Many match functions return a map containing details of a match that has occurred. They all contain the same values, detailed here.

confidence is a number value, from 0 to 5. The lower the value, the more confident the match. So a value of 5 means it does not match at all. A value of 0 means it is a perfect match.

matchedWord string. Is the value to which the match relates. I.e. what it was calculated against.

method is a number. It indicates the algorithm used to produce the match. 0 = TEXT, 1 = IPA, 2 = CAVERPHONE, 3 = DOUBLE_METAPHONE.

originalWord string. Is what was passed in to match with.

matchedIPA string. Is only returned if an IPA match was conducted. It is the rendering of the matched word in the International Phonetic Alphabet.

originalIPA string. Is only returned if an IPA match was conducted. It is the rendering of word in the International Phonetic Alphabet.

matchedCaverphone string. Is only returned if an CAVERPHONE match was conducted. It is the rendering of the matched word with the Caverphone algorithm.

originalCaverphone string. Is only returned if an CAVERPHONE match was conducted. It is the rendering of the original word with the Caverphone algorithm

matchedDoubleMetaphone string. Is only returned if an DOUBLE_METAPHONE match was conducted. It is the rendering of the matched word with the Double Metaphone algorithm.

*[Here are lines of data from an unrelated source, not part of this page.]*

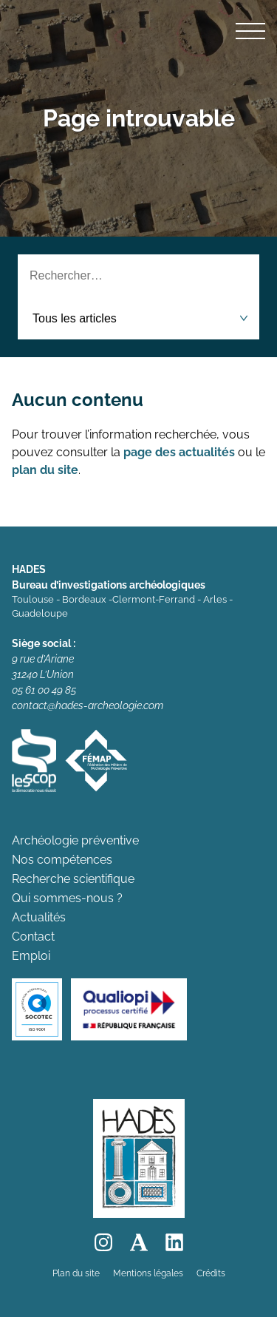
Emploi (31, 956)
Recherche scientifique (73, 879)
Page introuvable (139, 118)
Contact (33, 937)
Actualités (39, 917)
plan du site (45, 470)
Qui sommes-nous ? (67, 898)
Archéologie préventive (75, 840)
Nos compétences (62, 860)
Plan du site (76, 1273)
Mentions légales (148, 1273)
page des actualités (179, 452)
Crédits (210, 1273)
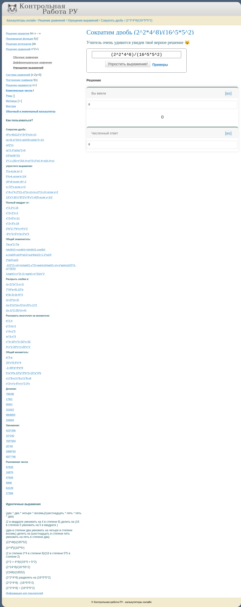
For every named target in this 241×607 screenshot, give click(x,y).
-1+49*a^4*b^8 (14, 367)
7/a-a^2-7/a (12, 244)
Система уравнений (18, 74)
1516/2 (10, 409)
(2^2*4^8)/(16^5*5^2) (139, 20)
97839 (9, 467)
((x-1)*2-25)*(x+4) (16, 310)
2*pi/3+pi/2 (12, 260)
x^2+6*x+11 (13, 218)
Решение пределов (17, 33)
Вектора (11, 106)
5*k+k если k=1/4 (16, 176)
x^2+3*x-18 (12, 223)
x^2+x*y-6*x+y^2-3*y (18, 383)
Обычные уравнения (25, 57)
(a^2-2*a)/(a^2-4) (15, 150)
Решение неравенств (19, 85)
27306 (9, 493)
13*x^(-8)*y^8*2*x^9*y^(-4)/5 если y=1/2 (29, 197)
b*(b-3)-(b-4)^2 (14, 294)
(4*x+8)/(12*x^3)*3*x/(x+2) (21, 134)
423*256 (11, 430)
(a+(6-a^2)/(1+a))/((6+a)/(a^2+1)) (25, 139)
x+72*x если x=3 (15, 186)
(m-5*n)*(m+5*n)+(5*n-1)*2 (21, 305)
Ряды (9, 95)
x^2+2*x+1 (12, 213)
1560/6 (10, 420)
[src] (228, 93)
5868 (9, 482)
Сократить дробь (112, 20)
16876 (9, 472)
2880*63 (11, 451)
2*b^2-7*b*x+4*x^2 (17, 228)
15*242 (10, 435)
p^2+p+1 (11, 326)
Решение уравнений (51, 20)
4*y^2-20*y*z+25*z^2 (18, 347)
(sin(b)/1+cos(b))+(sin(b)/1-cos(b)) (25, 249)
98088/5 (10, 414)
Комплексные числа (19, 90)
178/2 (9, 399)
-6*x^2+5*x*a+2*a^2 (17, 233)
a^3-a (9, 357)
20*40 (9, 446)
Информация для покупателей (24, 593)
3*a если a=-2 (14, 171)
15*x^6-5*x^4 (13, 362)
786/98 (10, 394)
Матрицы (11, 101)
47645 (9, 477)
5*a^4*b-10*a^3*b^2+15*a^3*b (23, 373)
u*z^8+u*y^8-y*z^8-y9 (18, 378)
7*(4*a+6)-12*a (14, 289)
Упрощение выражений (83, 20)
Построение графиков (19, 80)
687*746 (11, 456)
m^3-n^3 (11, 336)
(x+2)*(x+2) (12, 300)
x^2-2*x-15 (12, 207)
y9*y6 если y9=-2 (16, 181)
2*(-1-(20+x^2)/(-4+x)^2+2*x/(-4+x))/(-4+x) (30, 160)
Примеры (160, 64)
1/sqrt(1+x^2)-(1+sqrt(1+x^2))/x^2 (25, 273)
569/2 (9, 404)
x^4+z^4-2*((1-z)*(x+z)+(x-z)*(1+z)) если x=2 (32, 192)
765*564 (11, 441)
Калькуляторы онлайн (21, 20)
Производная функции (19, 38)
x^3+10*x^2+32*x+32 (18, 341)
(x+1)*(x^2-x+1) (15, 284)
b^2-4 (9, 320)
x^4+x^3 (10, 331)
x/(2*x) (10, 145)
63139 (9, 488)
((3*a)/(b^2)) (13, 155)
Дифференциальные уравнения (32, 62)
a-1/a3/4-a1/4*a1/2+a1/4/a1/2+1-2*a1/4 (28, 254)
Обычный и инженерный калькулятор (30, 111)
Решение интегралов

originalDoubleMetaphone string. Is only returned if an DOUBLE_METAPHONE match was conducted. It is the rendering of original word with the Double Metaphone algorithm.

matchedObject object. If an object or verb match was done, this is the object that was matched.

matchedVerb string. If a verb match was done, this is the name of the verb that was matched.

Function: map match_word (str word, str pattern)

This does a fuzzy match of word against pattern. The pattern may contain a *, which is interpreted as starting with everything ahead of that. If pattern contains spaces, they are taken to be part of the pattern.

The return value is a match map, as above.

Function: map match_object (str word, obj object)

This does a fuzzy match of word against text renderings of object. It matches against any string returned by a title() verb if it exists. If not, the name property of the object. And also any elements in any alias property that is present.

The return value is a match map, as above.

Function: list match_list (str word, list patterns, int limit)

This does a fuzzy match of word against all the elements in patterns. It returns the highest confidence matches up to the given limit. If no limit is given, 1 is assumed. The patterns should contain strings, objects or lists.

The result is a list of match maps. There will be no more than limit values returned, but there may be less if there are less original elements to match against, or there are not enough matches of sufficient merit.

Function: map match_verb (str word, obj object)

This does a fuzzy match of word against the verbs defined object or any of its parents. Spaces in a verb's name are taken to denote aliases, and a * is a prefix match, as described above. Verbs with a profile of dobj=this, prep=none, iobj=this are ignored.

The result is a match map of the highest confidence match of the elements considered for the object.

Function: list match_verbs (str word, list objects, int limit)

objects is assumed to be a list of objects. This does a fuzzy match of word against the verbs defined on each object in the list, as defined for match_verb().

The result is a list of match maps for the highest confidence match of the verbs considered for the object.